Even as offshore rig demand declined from the peak levels in calendar year 2014, some drilling contractors continued to take delivery of new, more capable rigs that were ordered prior to the industry downturn. However, over the past year drilling contractors have generally delayed further rig deliveries, especially for uncontracted rigs, through renegotiation of terms with the shipyards that are constructing these rigs. Due to the confluence of an oversupply of offshore rigs and declining rig demand, a lower percentage of marketed rigs are being re-contracted, and day rates and utilization have declined sharply across all offshore rig classes. While clients generally prefer newer, high specification rigs over older, less capable rigs, many newer floaters and jackups have been idled or cold-stacked as drilling demand has declined across all regions, water depths and rig classes. The bifurcation trend of higher utilization rates for newer, more capable rigs has been generally muted, but has been maintained more consistently for floaters than for jackups.
Due to the uncertain duration of the current industry downturn, a growing number of older, less capable rigs have been permanently removed from the marketed supply of rigs by virtue of being scrapped, announced for scrapping, or cold stacked.
There are a few key risks highlighted as below:
  • Offshore drilling industry severe downturn.
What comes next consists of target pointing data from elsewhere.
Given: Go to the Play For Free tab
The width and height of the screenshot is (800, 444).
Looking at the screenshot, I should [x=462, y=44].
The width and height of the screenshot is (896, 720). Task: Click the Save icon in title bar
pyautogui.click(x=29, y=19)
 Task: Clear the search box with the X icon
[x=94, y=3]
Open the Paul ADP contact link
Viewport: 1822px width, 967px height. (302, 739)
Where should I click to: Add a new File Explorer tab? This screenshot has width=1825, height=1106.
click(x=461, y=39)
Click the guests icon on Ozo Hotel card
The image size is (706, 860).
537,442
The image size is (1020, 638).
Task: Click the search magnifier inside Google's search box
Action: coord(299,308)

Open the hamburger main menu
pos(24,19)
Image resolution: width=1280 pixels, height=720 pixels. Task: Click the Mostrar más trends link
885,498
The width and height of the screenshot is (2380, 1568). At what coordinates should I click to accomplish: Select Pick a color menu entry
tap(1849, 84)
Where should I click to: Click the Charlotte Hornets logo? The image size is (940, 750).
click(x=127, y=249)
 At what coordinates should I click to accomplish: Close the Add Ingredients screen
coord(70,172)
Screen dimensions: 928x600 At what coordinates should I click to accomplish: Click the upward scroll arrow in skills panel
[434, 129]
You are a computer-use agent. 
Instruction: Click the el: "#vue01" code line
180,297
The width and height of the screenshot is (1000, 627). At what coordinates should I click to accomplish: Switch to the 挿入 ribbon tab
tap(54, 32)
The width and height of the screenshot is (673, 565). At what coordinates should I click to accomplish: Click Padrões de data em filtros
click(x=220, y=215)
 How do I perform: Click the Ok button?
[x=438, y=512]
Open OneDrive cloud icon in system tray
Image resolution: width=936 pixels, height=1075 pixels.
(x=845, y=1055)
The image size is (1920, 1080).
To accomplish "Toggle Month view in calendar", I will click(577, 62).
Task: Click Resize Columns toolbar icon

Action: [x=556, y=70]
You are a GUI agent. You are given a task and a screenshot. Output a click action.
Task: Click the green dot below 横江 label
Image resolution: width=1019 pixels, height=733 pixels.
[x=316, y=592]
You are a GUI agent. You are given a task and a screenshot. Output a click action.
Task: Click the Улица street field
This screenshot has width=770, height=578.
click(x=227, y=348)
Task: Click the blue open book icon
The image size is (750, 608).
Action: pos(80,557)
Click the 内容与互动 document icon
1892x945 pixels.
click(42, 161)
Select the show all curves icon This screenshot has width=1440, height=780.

Even though there are less floaters and jackups, the supply still exceeds demand
  • Reduction in rig utilization
  • Decrease in day rates

In the latest reports, Atwood has

  • Negative operating income
  • Issue new shares to raise capital ( jump from 64M to 80M)
  • Issue new debt to finance
  • Considerable depreciation expenses

In its May 17 Fleet status:

  • The day rate for well in progress is lower than the contract day rate and is not disclosed.
  • Deep water semisubmersible scraped
  • 4 out 5 jackups are idling
  • One out of two ultra deep water semi-submersible is idling in the period Sep 17 to Mar 18
  • Current fleet utilization is about 50 percent

Metrics based on gurufocus:

  • Net cash value:  -11.93
  • Net current asset value: -9.46
  • Tangible book value 42.24
  • Days inventory increased from 104 to 140 from 2016 to 2017

For value play, most look at the tangible book value. But from above, we can see many risks involved and I have doubts about the tangible book value as many of the company assets can’t be sold at the market price with the current downturn and that might look like it will stay for a couple of years with the depressed crude price.

Hence, ATW is a value trap and I would short it if it reaches above $12.

Disclosure: I do not hold any positions on ATW.